Dick Pound, the IOC vice- president and Canadian member heading the inquiry, said yesterday that "an indefinite number" of new targets had been added to the list since the report of the initial phase was released last Sunday.
He said Salt Lake City remained under investigation in addition to Sydney, the 2000 Summer Games host city, and Toronto's unsuccessful bid for the 1996 Olympics. Three additional IOC members were also part of the inquiry, according to The Washington Post yesterday.
More revelations emerged concerning bribery allegations. Tom Godfrey, a former council official for Salt Lake City, has told the FBI of nervous colleagues who arrived at a meeting in 1995 in Budapest, Hungary, with IOC officials. He said they were clutching a bag of $50,000 (pounds 31,000) in cash just before the 2002 Winter Games were awarded.
So far the IOC inquiry has found Salt Lake City's bid committee spent more than $800,000, including cash payments, to 14 IOC members and other fringe benefits including free schooling and healthcare.

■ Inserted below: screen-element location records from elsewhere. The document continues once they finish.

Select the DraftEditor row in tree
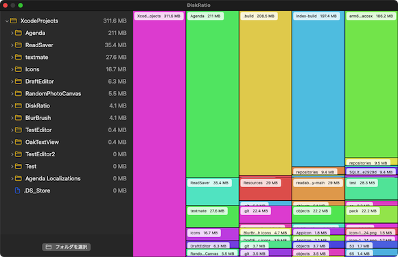This screenshot has height=257, width=398. point(67,82)
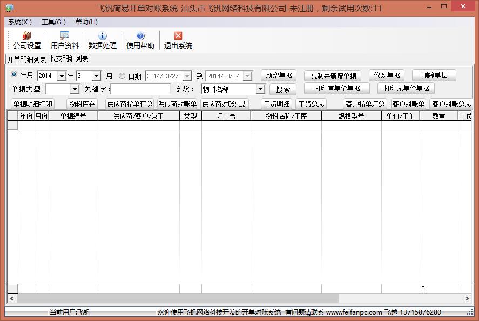Switch to the 收支明细列表 tab
479x321 pixels.
point(69,59)
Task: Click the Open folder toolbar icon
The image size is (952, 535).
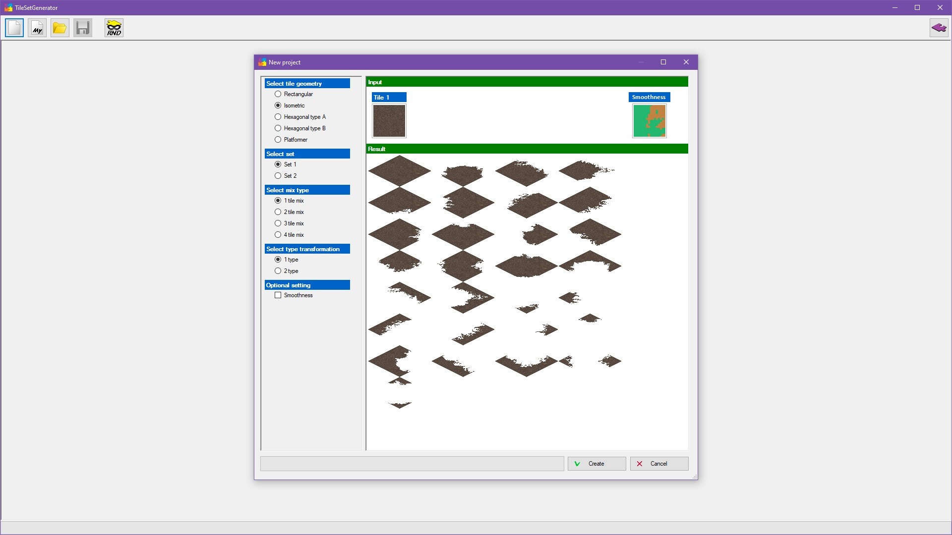Action: (60, 28)
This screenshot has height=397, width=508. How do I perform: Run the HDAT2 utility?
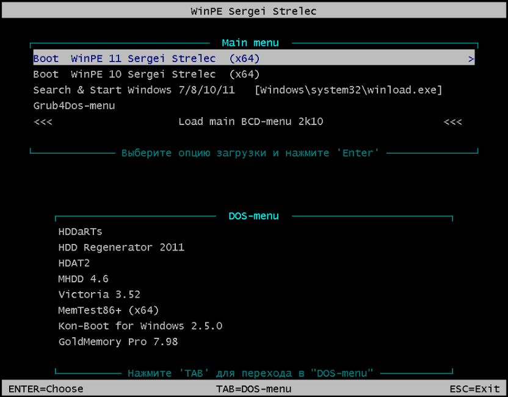click(74, 263)
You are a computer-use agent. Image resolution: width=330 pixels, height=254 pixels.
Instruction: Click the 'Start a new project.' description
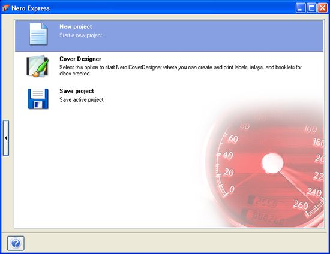[x=81, y=35]
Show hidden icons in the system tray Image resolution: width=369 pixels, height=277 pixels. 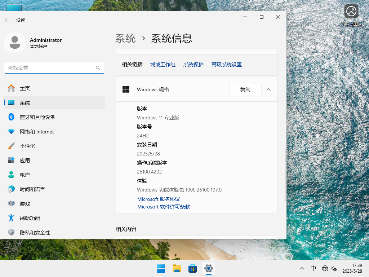click(302, 268)
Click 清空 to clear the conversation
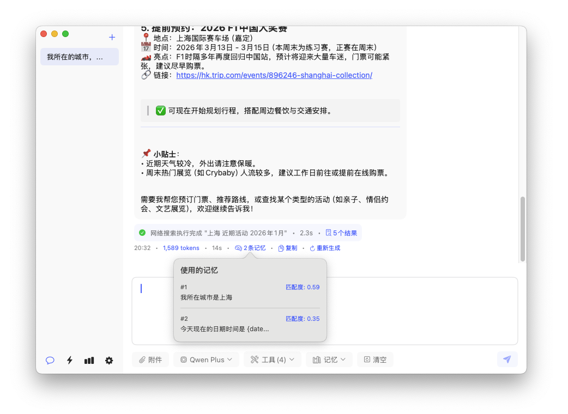The width and height of the screenshot is (568, 414). (x=375, y=360)
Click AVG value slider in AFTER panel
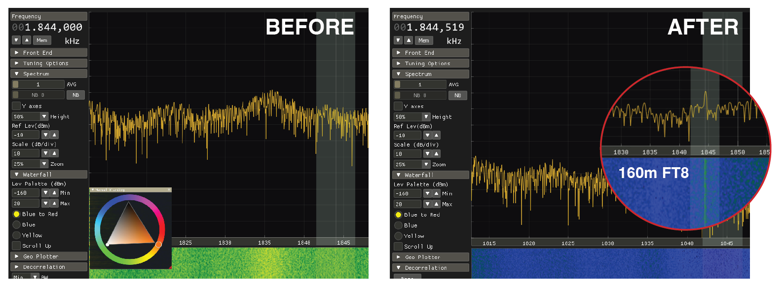The width and height of the screenshot is (784, 290). [x=420, y=84]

Evidence has also come to light of IOC members being entertained by women from an escort agency in hotels in Salt Lake City. George and Milena Georgiev, who opened Snow White Escort Services in 1993, said two escorts performed stripteases for IOC officials. They could not say who arranged or paid for the escorts.
The news has brought further pressure on Juan Antonio Samaranch, the IOC president, to resign amid accusations that he has insulated himself from scandal by setting up other members to bear the brunt of the claims. He has denied wrongdoing but yesterday resigned as president of La Caixa, one of Spain's big banks. He said, that at 78, he was too old.